Кельда наградила ее странной улыбкой:
— Рази ты дала им шанс? Не боись о помощи просить. Гордость — то добрая штука, девонька, но со временем она тебя прикончит.
Тиффани улыбнулась:
— Дженни, ты как всегда права. Но у ведьм гордость в крови. — Это напомнило ей о Матушке Ветровоск. Прочие ведьмы считали ее умнейшей и старейшей. Когда говорила Матушка Ветровоск, не было речи о гордости, но ей это и не требовалось. Гордость присутствовала в ней всегда, была частью ее естества. На самом деле то естество, что было отмерено каждой ведьме, Матушке Ветровоск было отвешено целыми лопатами. Тиффани оставалось только надеяться, что со временем она сумеет стать столь же компетентной ведьмой.
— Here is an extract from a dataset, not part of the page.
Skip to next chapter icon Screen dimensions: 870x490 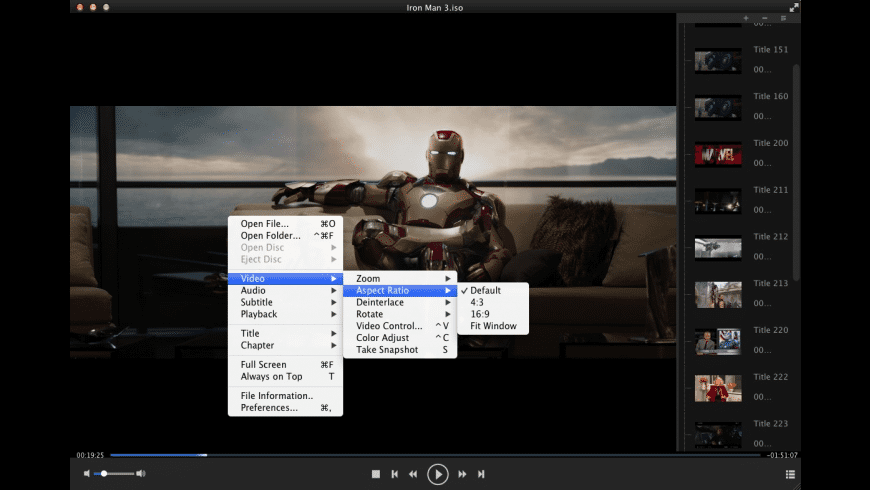[x=481, y=474]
— Что ж, вот тебе совет, — сказала кельда. — Ты наша карга холмов, и карге нужна доля гордости. Но нам бы хотелось, чтобы была у тебя лична жизнь. — Она смерила Тиффани решительным взглядом. — А теперь ступай и иди куды тебя приведет ветер.
Ветер, дувший в графствах, был злющий, словно он на кого-то разозлился и бросался из стороны в сторону. Завывал в дымоходах поместья лорда Вертуна, окруженного садами и парками. Оно находилось на значительном отдалении от цивилизации, и чтобы сюда попасть требовалось запастись терпением, и в добавок — выносливой лошадью, что сокращало число визитеров.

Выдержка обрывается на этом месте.